Dans l'ancienne demeure, Paul Robert débuta la rédaction de son dictionnaire encyclopédique "le Petit Robert". De cet ancien domaine , il ne restait plus qu'un vieux bâtiment aujourd'hui occupé par la conciergerie de la tour.

 

Une grande partie des jardins et du parc à été sacrifiée pour l'aménagement des parkings indispensables au nouvel habitat. Les quelques magnifiques arbres subsistants laissaient imaginer le charme de ce lieu en d'autres temps.

 

Quatre entrées donnaient accès à un cercle parfait, doté en son centre d'un monumental escalier en colimaçon. Aidé de trois ascenseurs et d'un monte charge, il s'élevait sur les vingt-et-un étages de l'immeuble. Disposés autour de ce cercle comme des portions de fromage sur cet immense camembert, chaque palier comportait quatre appartements de trois et six pièces.

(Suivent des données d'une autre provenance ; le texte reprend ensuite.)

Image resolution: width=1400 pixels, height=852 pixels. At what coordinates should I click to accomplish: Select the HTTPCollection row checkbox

Cette disposition conférait aux intérieurs des logements, une originalité et un charme tout à fait particuliers.

 

Situé au quatorzième étage, le logement que nous occupions donnait directement sur la ville, avec la Méditerranée pour unique horizon. Alger étant construite en amphithéâtre, notre vue n'était limitée à l'ouest que par la crête des murs ocre et blancs du flan est de la Casbah. Caché à nos yeux par la vieille ville turque grouillante de vie, s'étendait le quartier populaire et folklorique de Bab el Oued. A l'est, sous certaines conditions atmosphériques, nous pouvions apercevoir la ligne ondulante et sombre des montagnes Kabyles du Djurjura. La ville  dévalait au pied de la tour et plongeait vers la mer en une cascade de maisons blanches, où se mariaient terrasses  et toits de tuiles  rouges. Au premier plan, les magnifiques villas  mauresques nous dévoilaient leurs jardins richement fleuris. Sur la plus proche et également l'une des plus belles, flottait dans un ciel azuréen le drapeau blanc et bleu de l'Ambassade de Finlande.

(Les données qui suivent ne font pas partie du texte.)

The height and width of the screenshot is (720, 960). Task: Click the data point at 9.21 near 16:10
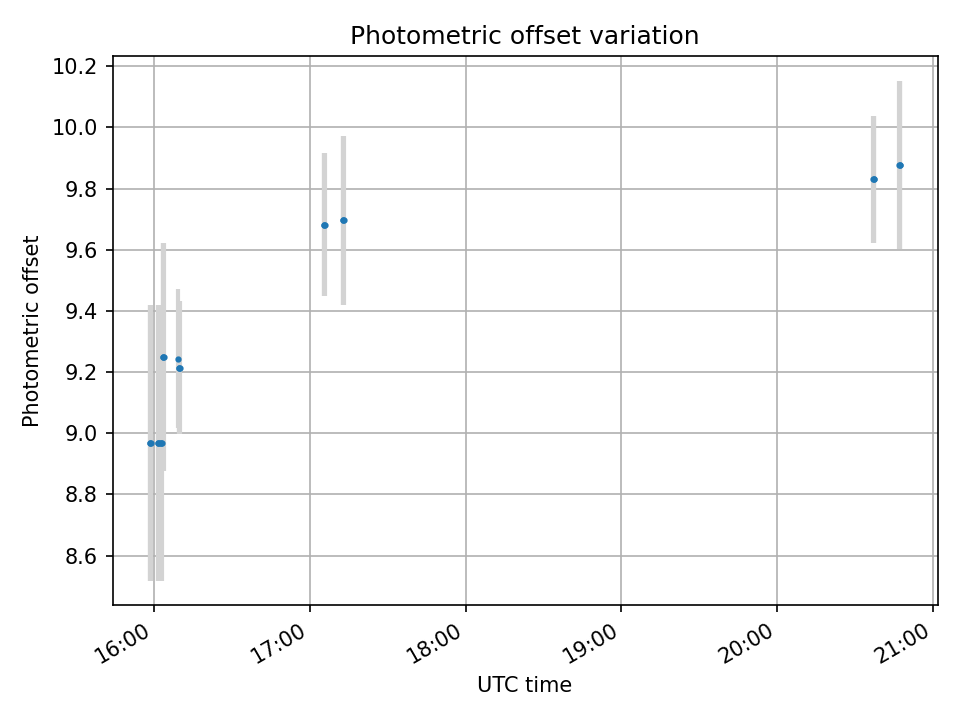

Puis il y avait les bâtiments modernes du lycée français " Descartes ", l'immeuble de la radiotélévision algérienne, les jardins de l'Hôtel Saint-Georges et l'imposante masse de l'hôtel

Aurassi. Au bas du quartier Saint-Eugène, l'Amirauté et l'incessant ballet de ses voiles blanches en luttes continuelles avec le vent. A l'horizon, la noria de ferries en provenance de Marseille et de Port Vendres; Plus à l'est, le vivant et bruyant quartier de Belcourt qui a vu naître et vivre Albert Camus. Les premiers arbres du jardin d'essai, le tracé de la route moutonnière...Comme des rideaux ouverts sur la scène d'un vase théâtre, les baies de notre appartement nous offraient journellement ce spectacle magnifique et permanent.

 

Quand venait la nuit et que le soleil, épuisé par sa longue cour à Alger, se couchait dans le lit bleu de la Méditerranée, l'éclat de ses ultimes rayons illuminaient les murs de notre chambre.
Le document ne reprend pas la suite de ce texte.